Activity -
The line containing "Подобрать игру (1447, 17)" marks the end: write out exactly every line from the first line of the data below through that line, and only those.

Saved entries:
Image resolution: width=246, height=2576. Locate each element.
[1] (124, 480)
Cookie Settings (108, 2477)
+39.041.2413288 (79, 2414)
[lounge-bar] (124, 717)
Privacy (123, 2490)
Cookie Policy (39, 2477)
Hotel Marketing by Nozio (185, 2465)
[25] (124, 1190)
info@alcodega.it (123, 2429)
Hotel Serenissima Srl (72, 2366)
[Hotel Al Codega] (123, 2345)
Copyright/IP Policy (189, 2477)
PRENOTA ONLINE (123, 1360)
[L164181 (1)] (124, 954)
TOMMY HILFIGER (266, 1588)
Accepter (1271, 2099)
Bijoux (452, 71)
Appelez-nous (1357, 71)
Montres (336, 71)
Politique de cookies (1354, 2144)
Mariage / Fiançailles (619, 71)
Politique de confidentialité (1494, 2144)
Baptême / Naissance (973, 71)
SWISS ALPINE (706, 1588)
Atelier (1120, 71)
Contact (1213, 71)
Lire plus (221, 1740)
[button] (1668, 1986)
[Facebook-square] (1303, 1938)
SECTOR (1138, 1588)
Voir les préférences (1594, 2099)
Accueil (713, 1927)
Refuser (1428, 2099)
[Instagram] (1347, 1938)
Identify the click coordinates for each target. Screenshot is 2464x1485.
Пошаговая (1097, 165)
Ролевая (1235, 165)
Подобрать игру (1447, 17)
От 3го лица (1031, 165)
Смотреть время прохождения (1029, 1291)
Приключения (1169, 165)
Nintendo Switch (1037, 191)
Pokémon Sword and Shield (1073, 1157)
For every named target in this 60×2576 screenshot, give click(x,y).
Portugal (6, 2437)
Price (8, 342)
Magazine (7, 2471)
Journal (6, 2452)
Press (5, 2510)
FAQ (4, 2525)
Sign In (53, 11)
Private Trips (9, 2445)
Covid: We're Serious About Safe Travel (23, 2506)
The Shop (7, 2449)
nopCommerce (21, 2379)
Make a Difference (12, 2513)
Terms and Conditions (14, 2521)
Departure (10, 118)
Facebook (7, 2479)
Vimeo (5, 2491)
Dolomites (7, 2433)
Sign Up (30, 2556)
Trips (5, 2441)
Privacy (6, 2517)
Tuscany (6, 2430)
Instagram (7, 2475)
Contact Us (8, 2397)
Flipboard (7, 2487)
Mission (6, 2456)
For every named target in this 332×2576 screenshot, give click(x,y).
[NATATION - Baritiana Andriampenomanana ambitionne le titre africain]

Reply to the task -
Image resolution: width=246, height=2576. Locate each element.
[1] (124, 480)
Cookie Settings (108, 2477)
+39.041.2413288 (79, 2414)
[lounge-bar] (124, 717)
Privacy (123, 2490)
Cookie Policy (39, 2477)
Hotel Marketing by Nozio (185, 2465)
[25] (124, 1190)
info@alcodega.it (123, 2429)
Hotel Serenissima Srl (72, 2366)
[Hotel Al Codega] (123, 2345)
Copyright/IP Policy (189, 2477)
PRENOTA ONLINE (123, 1360)
[L164181 (1)] (124, 954)
TOMMY HILFIGER (266, 1588)
Accepter (1271, 2099)
Bijoux (452, 71)
Appelez-nous (1357, 71)
Montres (336, 71)
Politique de cookies (1354, 2144)
Mariage / Fiançailles (619, 71)
Politique de confidentialité (1494, 2144)
Baptême / Naissance (973, 71)
SWISS ALPINE (706, 1588)
Atelier (1120, 71)
Contact (1213, 71)
Lire plus (221, 1740)
[button] (1668, 1986)
[Facebook-square] (1303, 1938)
SECTOR (1138, 1588)
Voir les préférences (1594, 2099)
Accueil (713, 1927)
Refuser (1428, 2099)
[Instagram] (1347, 1938)
Identify the click coordinates for each target. Screenshot is 2464x1485.
Пошаговая (1097, 165)
Ролевая (1235, 165)
Подобрать игру (1447, 17)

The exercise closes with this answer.